Randy Muñiz, however, steals the show with his monumental "Traffic Jam (Dueling Fans)," a 5-by-11-foot charcoal drawing. The 19-year-old UT undergraduate crafts a small, intense opera in black and white, a rush-hour scene except with farm and zoo animals — their faces full of apprehension — piloting cars. They jostle around an enormous bus, its windows crowded with people who've draped their arms outside, the rest of their bodies obscured. Muñiz conjures a wonderful, nightmarish world, full of anxiety and resonant beauty as well.
("Summer Fling" continues 7 to 9 p.m. Wednesdays, noon to 5 p.m. Saturdays through July 12. Art Palace, 2109 E. Cesar Chavez St. Free. 496-0687, www.artpalacegallery.com.)
— Jeanne Claire van Ryzin
Cow-punk
A SALTY SLICE OF BIRAM'S COW-PUNK
Scott H. Biram was cussing up a heat wave Saturday at the grand opening of the second Parlor pizza joint, at Guadalupe and 43rd streets. Into a microphone that distorts his voice to sound as if it were echoing through a megaphone, he mumbled like a drunk on a porch, "You're gonna hear a lot of cuss words tonight." And then he rattled off a laundry list of body parts and four-letter favorites.

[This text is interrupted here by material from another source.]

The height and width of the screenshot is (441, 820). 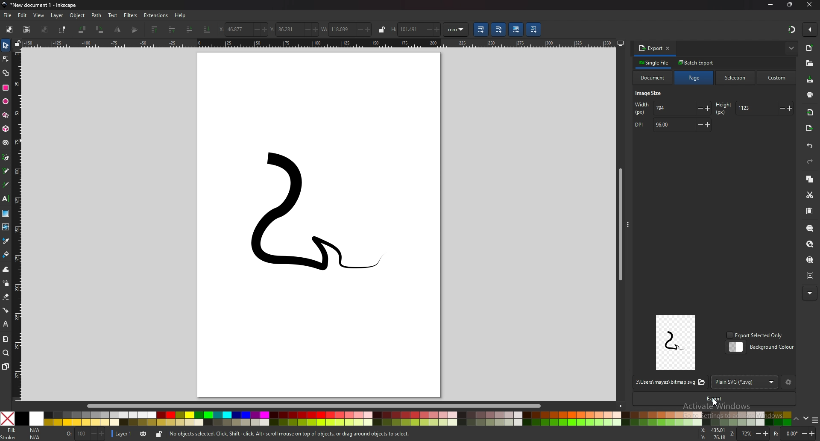 What do you see at coordinates (8, 16) in the screenshot?
I see `file` at bounding box center [8, 16].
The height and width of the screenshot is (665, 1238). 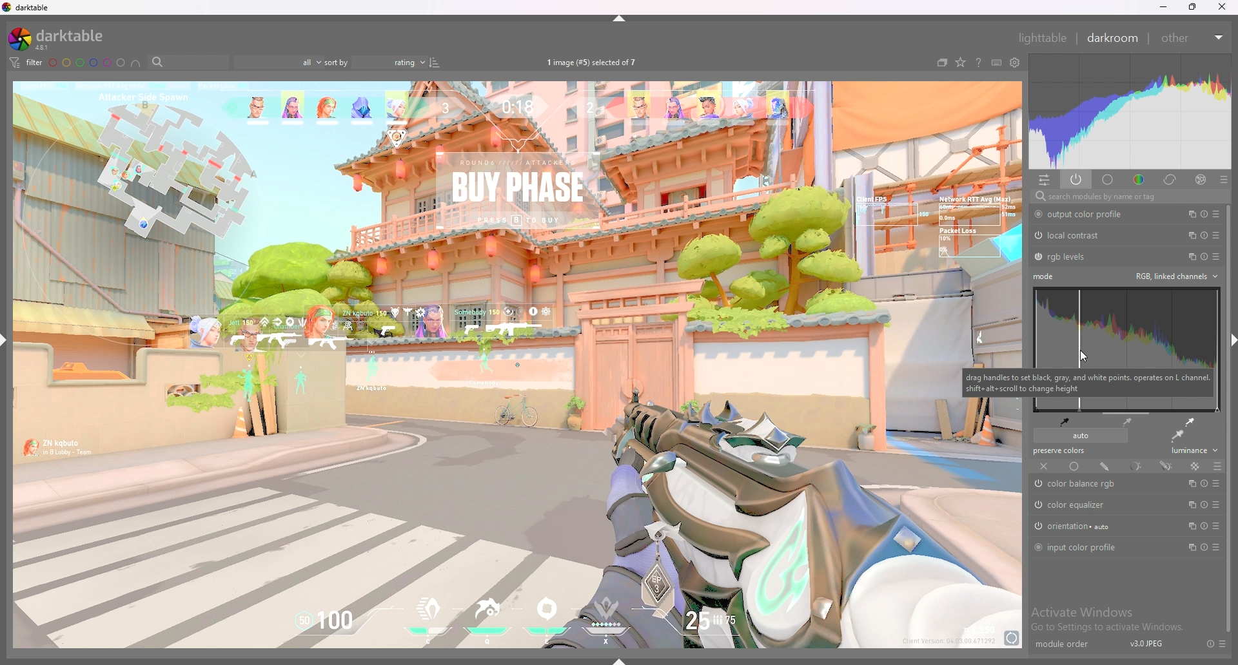 I want to click on Restore, so click(x=1191, y=10).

Hyde Park homeowners abutting the new Parlor feared riffraff might be a concern at a pie factory with a full bar and live music. But as quickly as opposition to its opening was born, Biram's cow-punk christening stymied it. No stage meant no view of the seated, trucker-hatted one save for the few gathered around him, rapt like cavemen staring at fire.
Biram previewed cuts from next month's self-written "Graveyard Shift," recorded after infamously getting pancaked by an 18-wheeler and the subsequent burial of his best friend. On "Been Down Too Long," he spewed about walking the highway at night and biting off more than he could chew. When he repeatedly asked for an "amen," the Parlor congregation happily obliged.
Biram's blues are as derivative as Jack White's and Jon Spencer's before him. Fortunately, his facility and style are on par with them, making for innovative homage to the old-school, black blues players who are either dead or decaying. Of course, that's when Biram's not pulling a Hank Williams Sr.
Amid the hootin' and hollerin' and bludgeoning of guitar, a boy of about 8 bounded through the doors, only to have his mother catch up with him and cover his ears. But he immediately weaseled free, intrigued by Biram's man-behind-the-curtain sermon. If that boy represents the new generation of Hyde Park, he just signaled the beginning of the end of the neighborhood.